START Material supplied

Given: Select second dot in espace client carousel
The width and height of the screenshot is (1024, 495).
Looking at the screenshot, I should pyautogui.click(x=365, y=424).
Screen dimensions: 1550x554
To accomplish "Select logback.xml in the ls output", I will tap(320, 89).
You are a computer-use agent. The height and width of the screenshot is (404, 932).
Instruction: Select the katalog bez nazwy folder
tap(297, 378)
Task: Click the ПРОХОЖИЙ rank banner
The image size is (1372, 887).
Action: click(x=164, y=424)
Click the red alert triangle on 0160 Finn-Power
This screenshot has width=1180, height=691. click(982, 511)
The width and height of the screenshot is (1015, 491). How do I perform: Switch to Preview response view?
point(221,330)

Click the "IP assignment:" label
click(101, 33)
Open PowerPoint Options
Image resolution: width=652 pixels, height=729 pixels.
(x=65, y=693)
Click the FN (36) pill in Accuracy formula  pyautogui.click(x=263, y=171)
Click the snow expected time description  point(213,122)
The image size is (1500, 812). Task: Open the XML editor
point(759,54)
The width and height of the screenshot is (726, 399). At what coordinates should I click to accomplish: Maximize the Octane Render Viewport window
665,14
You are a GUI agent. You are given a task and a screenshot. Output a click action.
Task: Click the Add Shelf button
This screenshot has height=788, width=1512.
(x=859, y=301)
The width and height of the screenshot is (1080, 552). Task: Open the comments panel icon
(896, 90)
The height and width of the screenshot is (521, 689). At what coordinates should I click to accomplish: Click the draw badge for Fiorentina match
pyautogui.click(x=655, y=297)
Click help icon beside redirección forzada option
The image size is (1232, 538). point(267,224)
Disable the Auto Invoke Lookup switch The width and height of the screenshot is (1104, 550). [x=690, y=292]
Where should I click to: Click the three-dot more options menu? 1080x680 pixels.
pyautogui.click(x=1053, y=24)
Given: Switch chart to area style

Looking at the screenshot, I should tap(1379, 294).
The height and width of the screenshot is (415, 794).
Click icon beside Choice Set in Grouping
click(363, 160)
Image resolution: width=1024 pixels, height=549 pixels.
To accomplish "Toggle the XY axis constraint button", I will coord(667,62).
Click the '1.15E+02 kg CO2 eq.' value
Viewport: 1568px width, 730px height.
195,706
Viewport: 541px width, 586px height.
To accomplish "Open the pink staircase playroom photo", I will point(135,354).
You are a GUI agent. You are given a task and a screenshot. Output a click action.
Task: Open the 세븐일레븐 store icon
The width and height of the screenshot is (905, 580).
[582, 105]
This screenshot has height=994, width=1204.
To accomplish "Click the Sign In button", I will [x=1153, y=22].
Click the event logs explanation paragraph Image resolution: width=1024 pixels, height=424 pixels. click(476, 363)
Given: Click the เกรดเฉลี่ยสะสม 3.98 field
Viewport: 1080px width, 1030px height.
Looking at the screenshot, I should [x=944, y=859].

END Material supplied

-- Problem description --
Set down the records again, exactly.

-- Exercise result --
Given: Select second dot in espace client carousel
The width and height of the screenshot is (1024, 495).
Looking at the screenshot, I should pyautogui.click(x=365, y=424).
Screen dimensions: 1550x554
To accomplish "Select logback.xml in the ls output", I will tap(320, 89).
You are a computer-use agent. The height and width of the screenshot is (404, 932).
Instruction: Select the katalog bez nazwy folder
tap(297, 378)
Task: Click the ПРОХОЖИЙ rank banner
The image size is (1372, 887).
Action: click(x=164, y=424)
Click the red alert triangle on 0160 Finn-Power
This screenshot has width=1180, height=691. click(982, 511)
The width and height of the screenshot is (1015, 491). How do I perform: Switch to Preview response view?
point(221,330)

Click the "IP assignment:" label
click(101, 33)
Open PowerPoint Options
Image resolution: width=652 pixels, height=729 pixels.
(x=65, y=693)
Click the FN (36) pill in Accuracy formula  pyautogui.click(x=263, y=171)
Click the snow expected time description  point(213,122)
The image size is (1500, 812). Task: Open the XML editor
point(759,54)
The width and height of the screenshot is (726, 399). At what coordinates should I click to accomplish: Maximize the Octane Render Viewport window
665,14
You are a GUI agent. You are given a task and a screenshot. Output a click action.
Task: Click the Add Shelf button
This screenshot has height=788, width=1512.
(x=859, y=301)
The width and height of the screenshot is (1080, 552). Task: Open the comments panel icon
(896, 90)
The height and width of the screenshot is (521, 689). At what coordinates should I click to accomplish: Click the draw badge for Fiorentina match
pyautogui.click(x=655, y=297)
Click help icon beside redirección forzada option
The image size is (1232, 538). point(267,224)
Disable the Auto Invoke Lookup switch The width and height of the screenshot is (1104, 550). [x=690, y=292]
Where should I click to: Click the three-dot more options menu? 1080x680 pixels.
pyautogui.click(x=1053, y=24)
Given: Switch chart to area style

Looking at the screenshot, I should tap(1379, 294).
The height and width of the screenshot is (415, 794).
Click icon beside Choice Set in Grouping
click(363, 160)
Image resolution: width=1024 pixels, height=549 pixels.
To accomplish "Toggle the XY axis constraint button", I will coord(667,62).
Click the '1.15E+02 kg CO2 eq.' value
Viewport: 1568px width, 730px height.
195,706
Viewport: 541px width, 586px height.
To accomplish "Open the pink staircase playroom photo", I will point(135,354).
You are a GUI agent. You are given a task and a screenshot. Output a click action.
Task: Open the 세븐일레븐 store icon
The width and height of the screenshot is (905, 580).
[582, 105]
This screenshot has height=994, width=1204.
To accomplish "Click the Sign In button", I will [x=1153, y=22].
Click the event logs explanation paragraph Image resolution: width=1024 pixels, height=424 pixels. click(476, 363)
Given: Click the เกรดเฉลี่ยสะสม 3.98 field
Viewport: 1080px width, 1030px height.
Looking at the screenshot, I should [x=944, y=859].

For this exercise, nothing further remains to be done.